The family walked on to a cattle grid, and could see the cows just a few yards ahead.
“My husband saw a man and his dog on the footpath in the distance, walking towards the cows,” she said. “We were about to turn back, but we decided to stick around to make sure he got past okay.
“He walked towards them and then veered off to his left, obviously trying to give the cows a really wide berth.
“But then the cows started moving. They started to follow him and his dog.
“The whole herd snaked round behind him. It looked really strange.
“And before we knew it, they just charged at him. He was running and screaming, and then the cows were on top of him.”
She said: “We started shouting to try and get the cows back, but we were also shouting to Gordon on the ground, telling him to run towards us.
“He managed to get himself back up again, but then collapsed.
“Steve and I ran into the field and we tried to get him off the ground. He was saying: ‘Just leave me here’, because he was in so much pain.
“He said he couldn’t move, but we told him: You’re going to have to move.”
Steve and Siobhean managed to take Gordon over the cattle grid to safety. “He just collapsed, because he couldn’t go any further,” she said.
Lewis made the 999 call, and used the what3words app to help emergency crews pinpoint their location.
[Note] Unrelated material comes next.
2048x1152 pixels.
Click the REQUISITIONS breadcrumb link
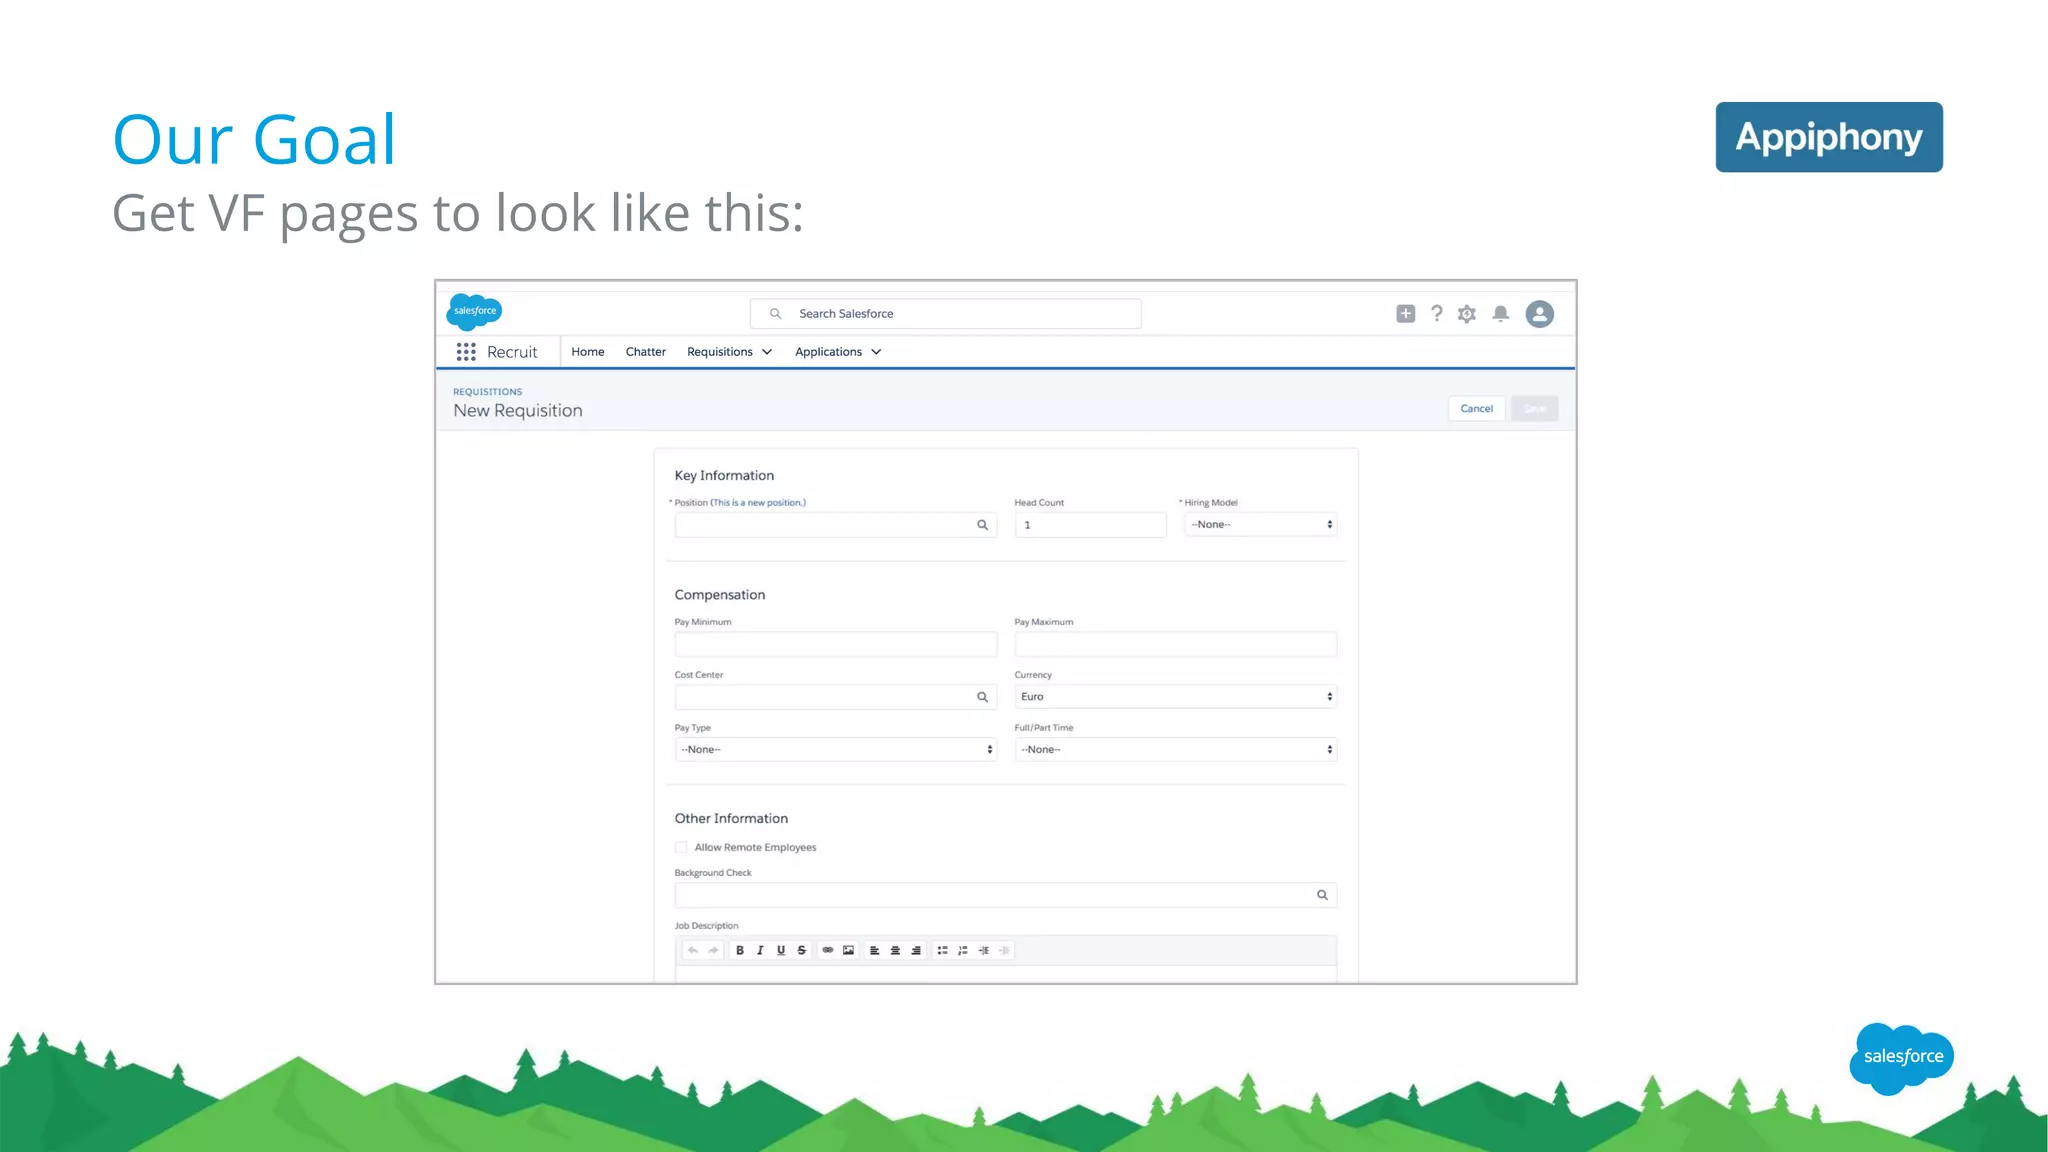pyautogui.click(x=487, y=392)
“Meanwhile, Keiran was trying to get hold of the dog,” Siobhean said. “The Labrador just wanted to lie on top of Gordon, he just wanted to stay with his master. We had to try to stop the dog from jumping on him.”
She said: “It took about 25 minutes for the emergency services to arrive. After about 20 minutes, I was starting to get a bit panicky. I could see he was in real pain and I was trying to keep him talking and keep him conscious. He had massive bruising to his abdomen and all over. You could see prints on his face where they had stood on his head.”
Siobhean said after the incident, she was told that – a week or so before – another person had been chased by aggressive cows on the same spot, and hurt his leg when he jumped over a fence.
“I never want to go near cows again,” she said.